AIM -
Can you write out these lines again with "side panel" substituted for "sidebar" and nothing else changed?

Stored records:
------------------------

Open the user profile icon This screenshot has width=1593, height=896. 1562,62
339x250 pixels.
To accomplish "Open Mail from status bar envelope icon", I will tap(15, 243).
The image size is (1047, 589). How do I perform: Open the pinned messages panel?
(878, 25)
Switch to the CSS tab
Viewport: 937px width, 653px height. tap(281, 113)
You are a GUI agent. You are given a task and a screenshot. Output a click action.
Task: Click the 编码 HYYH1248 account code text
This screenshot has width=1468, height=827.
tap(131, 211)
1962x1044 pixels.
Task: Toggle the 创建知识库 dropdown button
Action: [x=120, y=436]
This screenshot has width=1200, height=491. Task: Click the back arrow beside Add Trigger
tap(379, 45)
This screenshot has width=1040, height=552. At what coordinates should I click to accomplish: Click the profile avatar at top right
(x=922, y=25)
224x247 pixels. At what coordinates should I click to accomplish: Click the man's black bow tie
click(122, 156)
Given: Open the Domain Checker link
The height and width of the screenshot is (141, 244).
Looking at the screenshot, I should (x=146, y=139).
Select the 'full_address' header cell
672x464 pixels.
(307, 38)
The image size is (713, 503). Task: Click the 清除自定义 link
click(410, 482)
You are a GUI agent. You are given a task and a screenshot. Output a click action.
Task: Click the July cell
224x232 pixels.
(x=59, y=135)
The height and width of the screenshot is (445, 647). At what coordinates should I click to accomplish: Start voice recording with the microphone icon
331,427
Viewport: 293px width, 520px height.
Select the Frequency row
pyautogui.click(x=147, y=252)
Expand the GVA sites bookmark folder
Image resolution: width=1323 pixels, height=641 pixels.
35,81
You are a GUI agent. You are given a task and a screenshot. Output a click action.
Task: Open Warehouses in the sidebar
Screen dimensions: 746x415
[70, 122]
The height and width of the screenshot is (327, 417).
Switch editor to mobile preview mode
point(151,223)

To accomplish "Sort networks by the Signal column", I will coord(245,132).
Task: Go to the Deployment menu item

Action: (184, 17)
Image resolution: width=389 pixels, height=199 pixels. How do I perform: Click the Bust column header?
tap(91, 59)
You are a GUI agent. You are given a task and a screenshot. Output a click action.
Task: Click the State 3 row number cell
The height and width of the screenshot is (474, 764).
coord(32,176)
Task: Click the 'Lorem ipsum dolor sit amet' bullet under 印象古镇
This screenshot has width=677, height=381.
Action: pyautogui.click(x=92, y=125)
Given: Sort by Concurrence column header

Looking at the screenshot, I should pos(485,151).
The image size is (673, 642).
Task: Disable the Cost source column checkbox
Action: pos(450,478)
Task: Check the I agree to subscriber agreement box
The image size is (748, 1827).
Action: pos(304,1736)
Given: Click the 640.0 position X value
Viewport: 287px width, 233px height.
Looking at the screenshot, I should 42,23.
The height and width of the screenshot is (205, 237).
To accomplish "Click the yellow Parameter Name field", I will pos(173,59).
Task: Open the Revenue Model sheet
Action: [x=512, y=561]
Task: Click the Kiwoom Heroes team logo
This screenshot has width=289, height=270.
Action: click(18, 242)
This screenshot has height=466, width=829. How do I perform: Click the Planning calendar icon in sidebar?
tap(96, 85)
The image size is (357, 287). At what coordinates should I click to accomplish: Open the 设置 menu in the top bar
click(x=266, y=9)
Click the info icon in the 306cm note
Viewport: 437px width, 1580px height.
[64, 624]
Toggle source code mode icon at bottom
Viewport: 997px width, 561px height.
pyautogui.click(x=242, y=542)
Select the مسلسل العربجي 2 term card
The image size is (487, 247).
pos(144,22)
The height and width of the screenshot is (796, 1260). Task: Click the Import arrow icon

------------------------

THE ANSWER -
Open the user profile icon This screenshot has width=1593, height=896. 1562,62
339x250 pixels.
To accomplish "Open Mail from status bar envelope icon", I will tap(15, 243).
The image size is (1047, 589). How do I perform: Open the pinned messages panel?
(878, 25)
Switch to the CSS tab
Viewport: 937px width, 653px height. tap(281, 113)
You are a GUI agent. You are given a task and a screenshot. Output a click action.
Task: Click the 编码 HYYH1248 account code text
This screenshot has width=1468, height=827.
tap(131, 211)
1962x1044 pixels.
Task: Toggle the 创建知识库 dropdown button
Action: [x=120, y=436]
This screenshot has width=1200, height=491. Task: Click the back arrow beside Add Trigger
tap(379, 45)
This screenshot has width=1040, height=552. At what coordinates should I click to accomplish: Click the profile avatar at top right
(x=922, y=25)
224x247 pixels. At what coordinates should I click to accomplish: Click the man's black bow tie
click(122, 156)
Given: Open the Domain Checker link
The height and width of the screenshot is (141, 244).
Looking at the screenshot, I should (x=146, y=139).
Select the 'full_address' header cell
672x464 pixels.
(307, 38)
The image size is (713, 503). Task: Click the 清除自定义 link
click(410, 482)
You are a GUI agent. You are given a task and a screenshot. Output a click action.
Task: Click the July cell
224x232 pixels.
(x=59, y=135)
The height and width of the screenshot is (445, 647). At what coordinates should I click to accomplish: Start voice recording with the microphone icon
331,427
Viewport: 293px width, 520px height.
Select the Frequency row
pyautogui.click(x=147, y=252)
Expand the GVA sites bookmark folder
Image resolution: width=1323 pixels, height=641 pixels.
35,81
You are a GUI agent. You are given a task and a screenshot. Output a click action.
Task: Open Warehouses in the side panel
Screen dimensions: 746x415
[70, 122]
The height and width of the screenshot is (327, 417).
Switch editor to mobile preview mode
point(151,223)

To accomplish "Sort networks by the Signal column", I will coord(245,132).
Task: Go to the Deployment menu item

Action: (184, 17)
Image resolution: width=389 pixels, height=199 pixels. How do I perform: Click the Bust column header?
tap(91, 59)
You are a GUI agent. You are given a task and a screenshot. Output a click action.
Task: Click the State 3 row number cell
The height and width of the screenshot is (474, 764).
coord(32,176)
Task: Click the 'Lorem ipsum dolor sit amet' bullet under 印象古镇
This screenshot has width=677, height=381.
Action: pyautogui.click(x=92, y=125)
Given: Sort by Concurrence column header

Looking at the screenshot, I should pos(485,151).
The image size is (673, 642).
Task: Disable the Cost source column checkbox
Action: pos(450,478)
Task: Check the I agree to subscriber agreement box
The image size is (748, 1827).
Action: pos(304,1736)
Given: Click the 640.0 position X value
Viewport: 287px width, 233px height.
Looking at the screenshot, I should 42,23.
The height and width of the screenshot is (205, 237).
To accomplish "Click the yellow Parameter Name field", I will pos(173,59).
Task: Open the Revenue Model sheet
Action: [x=512, y=561]
Task: Click the Kiwoom Heroes team logo
This screenshot has width=289, height=270.
Action: click(18, 242)
This screenshot has height=466, width=829. How do I perform: Click the Planning calendar icon in side panel?
tap(96, 85)
The image size is (357, 287). At what coordinates should I click to accomplish: Open the 设置 menu in the top bar
click(x=266, y=9)
Click the info icon in the 306cm note
Viewport: 437px width, 1580px height.
[64, 624]
Toggle source code mode icon at bottom
Viewport: 997px width, 561px height.
pyautogui.click(x=242, y=542)
Select the مسلسل العربجي 2 term card
The image size is (487, 247).
pos(144,22)
The height and width of the screenshot is (796, 1260). Task: Click the Import arrow icon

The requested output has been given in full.